# MGP-Imputer: Missing Value Imputation with Deep Gaussian Processes

[![PyPI version](https://badge.fury.io/py/mgp-imputer.svg)](https://badge.fury.io/py/mgp-imputer)
[![License: MIT](https://img.shields.io/badge/License-MIT-yellow.svg)](https://opensource.org/licenses/MIT)

A PyTorch-based implementation of Missing Gaussian Processes (MGP) for missing value imputation, wrapped in a user-friendly `scikit-learn` compatible API.

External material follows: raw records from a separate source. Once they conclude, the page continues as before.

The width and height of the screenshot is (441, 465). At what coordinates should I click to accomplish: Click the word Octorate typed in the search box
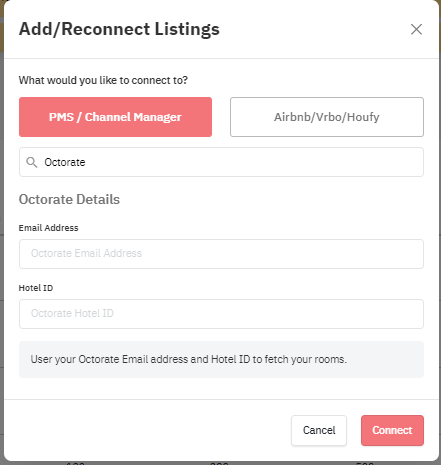[65, 162]
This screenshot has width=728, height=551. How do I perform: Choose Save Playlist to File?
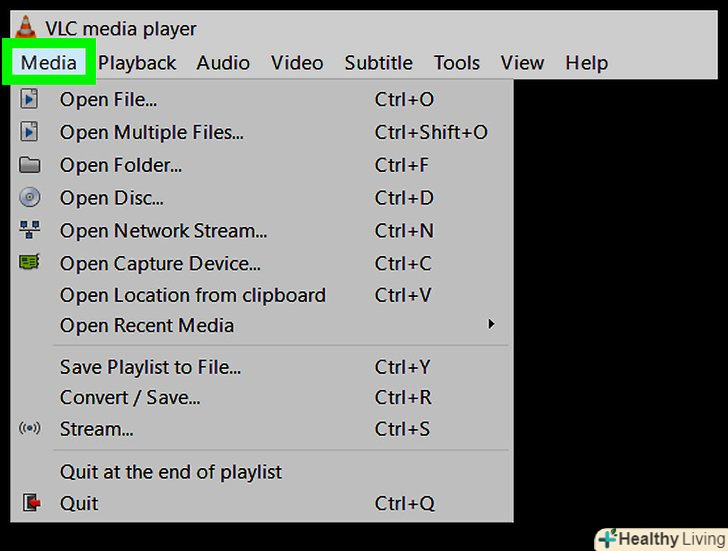pyautogui.click(x=150, y=367)
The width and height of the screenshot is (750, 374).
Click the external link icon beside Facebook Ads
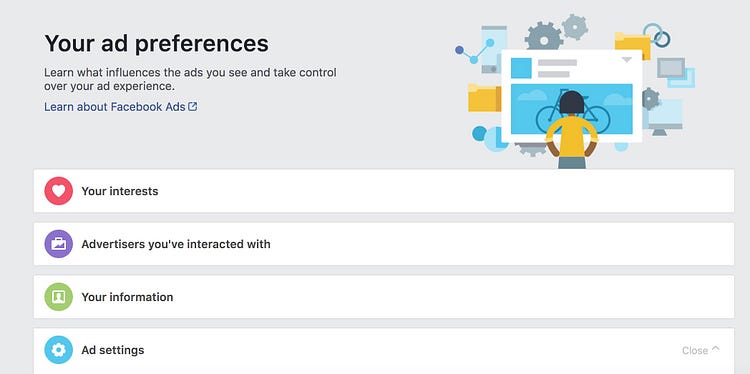tap(193, 107)
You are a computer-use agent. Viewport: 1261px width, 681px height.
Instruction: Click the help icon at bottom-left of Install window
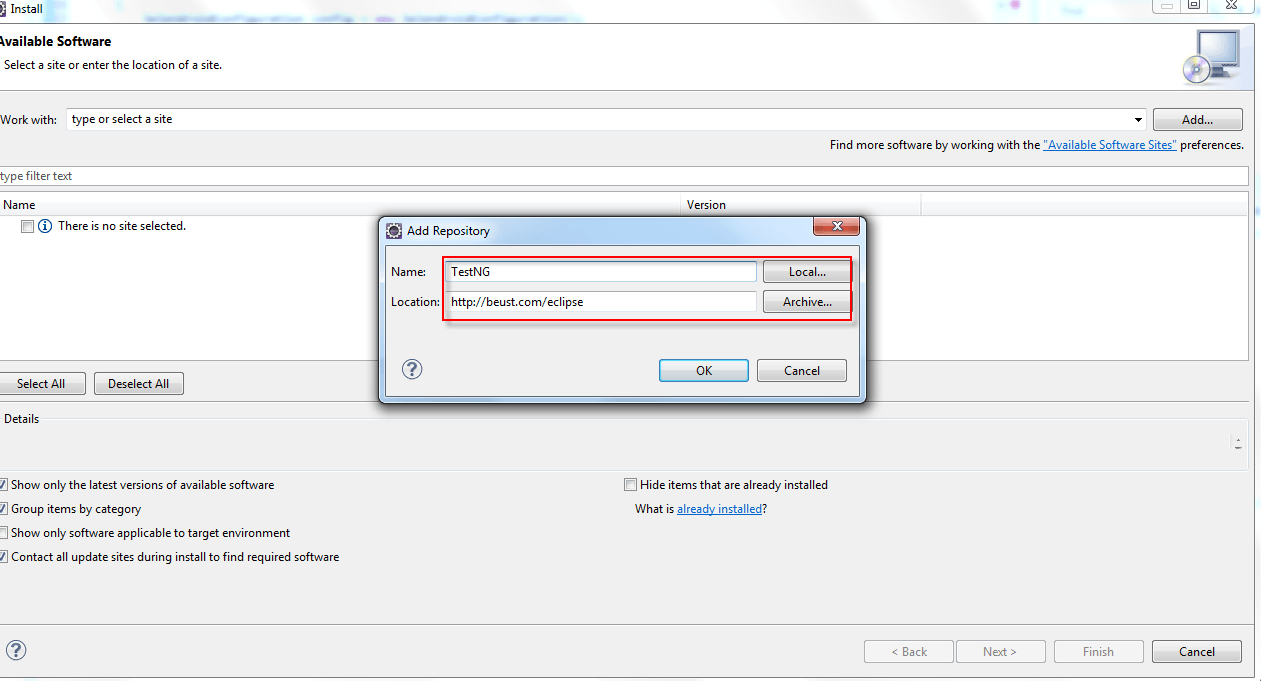pyautogui.click(x=16, y=650)
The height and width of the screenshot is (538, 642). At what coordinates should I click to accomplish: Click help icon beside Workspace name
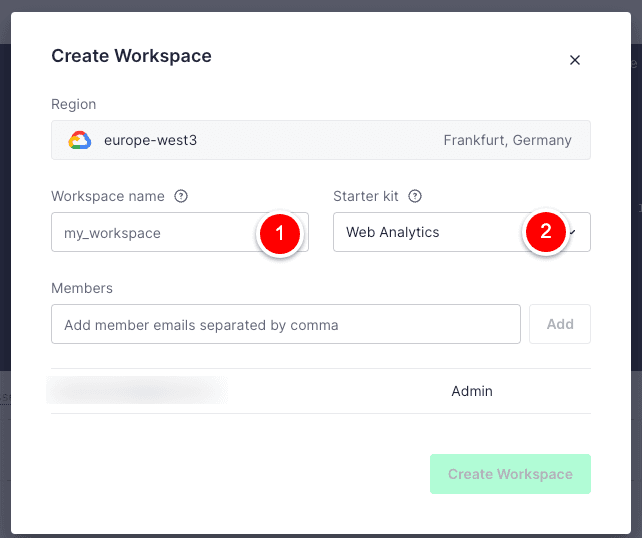[x=181, y=196]
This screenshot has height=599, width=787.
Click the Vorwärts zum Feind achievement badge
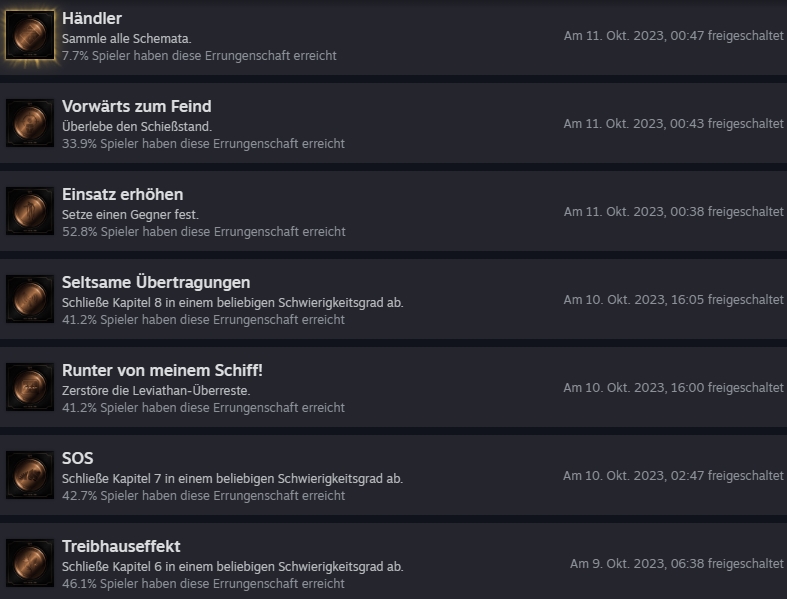click(x=30, y=123)
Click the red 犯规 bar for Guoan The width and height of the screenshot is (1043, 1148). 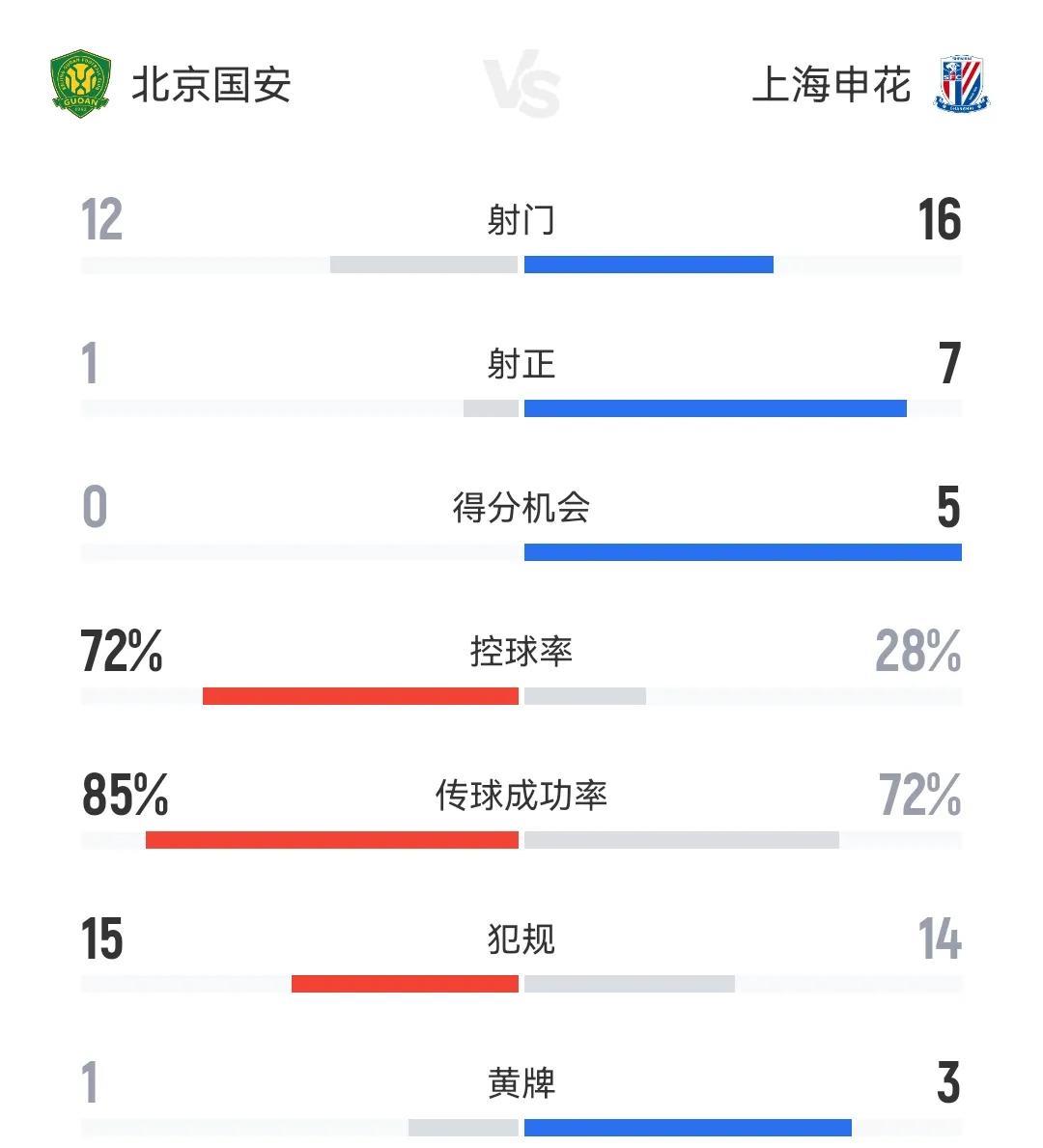tap(405, 984)
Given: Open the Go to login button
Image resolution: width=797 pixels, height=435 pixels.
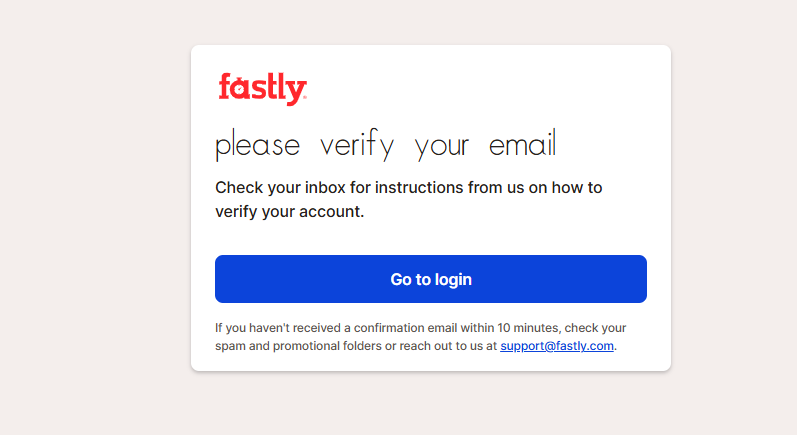Looking at the screenshot, I should point(431,279).
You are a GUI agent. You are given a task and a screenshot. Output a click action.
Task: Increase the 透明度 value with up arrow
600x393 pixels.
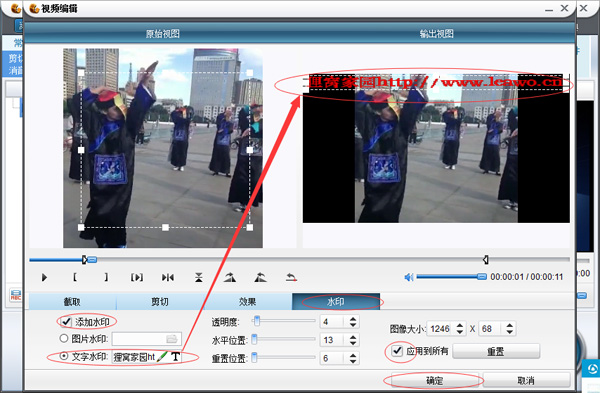point(353,318)
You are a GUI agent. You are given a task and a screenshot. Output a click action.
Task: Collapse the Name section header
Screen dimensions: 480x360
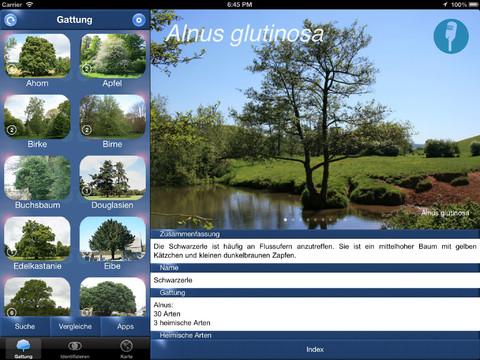tap(315, 268)
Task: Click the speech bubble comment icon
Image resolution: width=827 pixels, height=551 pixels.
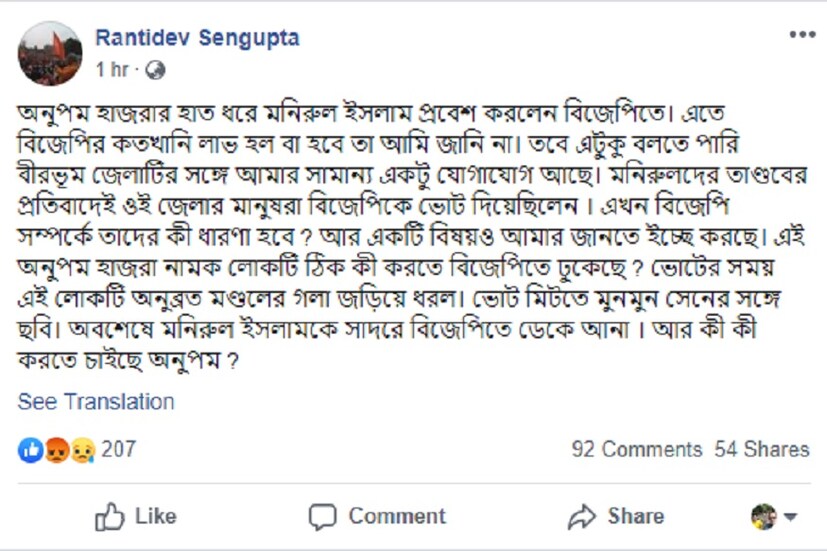Action: tap(322, 517)
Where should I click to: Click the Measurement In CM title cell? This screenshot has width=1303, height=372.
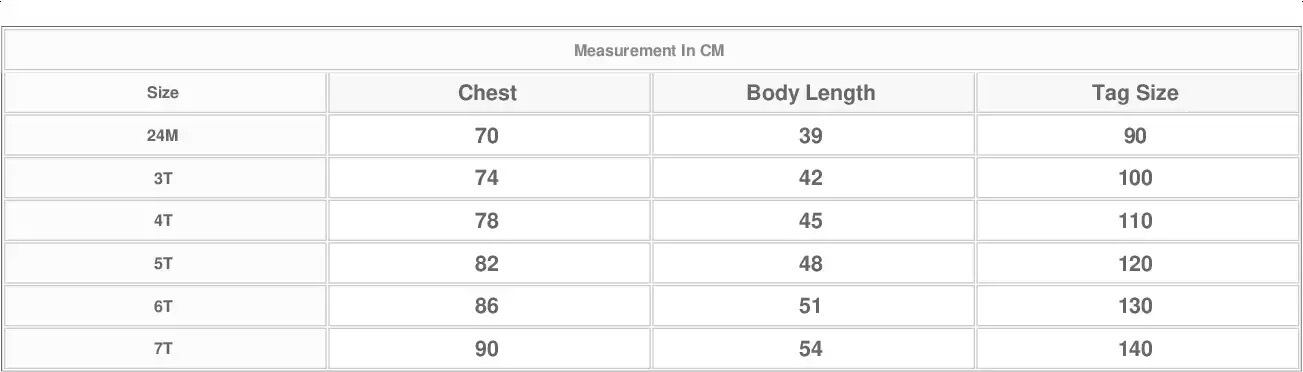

This package allows you to seamlessly integrate Deep Gaussian Process models into your data preprocessing pipelines for robust and uncertainty-aware imputation. It is based on the paper ["Gaussian processes for missing value imputation"](https://www.sciencedirect.com/science/article/pii/S0950705123003532).

## Features

- **Scikit-learn Compatible:** Use `fit`, `predict`, and `fit_transform` methods just like any other scikit-learn transformer.
- **Two Imputation Strategies:**
    - `chained` (Default): Builds a separate GP layer for each feature with missing values, modeling dependencies in a chained fashion (MGP).
    - `holistic`: Builds a single, multi-output Deep GP to model all features simultaneously.
- **Probabilistic Imputation:** Returns both the imputed values and the standard deviation, giving you a measure of uncertainty for each imputed value.
- **GPU Accelerated:** Leverages PyTorch to run on CUDA devices for significant speedups.

## Installation

You can install `mgp-imputer` directly from PyPI:

```bash
pip install mgp-imputer
```



## **Quick Start**
Here's how to use `MGPImputer` to fill in missing values (`np.nan`) in your dataset.
```bash
import numpy as np
import pandas as pd
from mgp import MGPImputer

# 1. Create a synthetic dataset with 20% missing values
np.random.seed(42)
n_samples, n_features = 200, 5
X_true = np.random.rand(n_samples, n_features) * 10
X_missing = X_true.copy()
missing_mask = np.random.rand(n_samples, n_features) < 0.2
X_missing[missing_mask] = np.nan

print(f"Created a dataset with {np.sum(missing_mask)} missing values.")

# 2. Initialize the MGPImputer
# Strategies can be 'chained' (default) or 'holistic'
imputer = MGPImputer(
    imputation_strategy='chained',
    n_inducing_points=100,
    n_iterations=1000, # Use more iterations for real data
    learning_rate=0.01,
    batch_size=64,
    verbose=True,
    seed=42
)

# 3. Fit on the data and transform it to get imputed values
# The imputer returns the imputed data and the standard deviation of the predictions
X_imputed, X_std = imputer.fit_transform(X_missing)

# 4. Evaluate the imputation quality
rmse = np.sqrt(np.mean((X_imputed[missing_mask] - X_true[missing_mask])**2))
print(f"\nImputation complete.")
print(f"RMSE on missing values: {rmse:.4f}")

# The result is a complete numpy array
print("\nImputed data shape:", X_imputed.shape)
print("Number of NaNs in imputed data:", np.isnan(X_imputed).sum())
```


## **Citation**
If you use this work in your research, please cite the original paper:

Jafrasteh, B., Hernández-Lobato, D., Lubián-López, S. P., & Benavente-Fernández, I. (2023). Gaussian processes for missing value imputation. Knowledge-Based Systems, 273, 110603.
[Missing GPs](https://www.sciencedirect.com/science/article/pii/S0950705123003532)



## License

This project is licensed under the MIT License.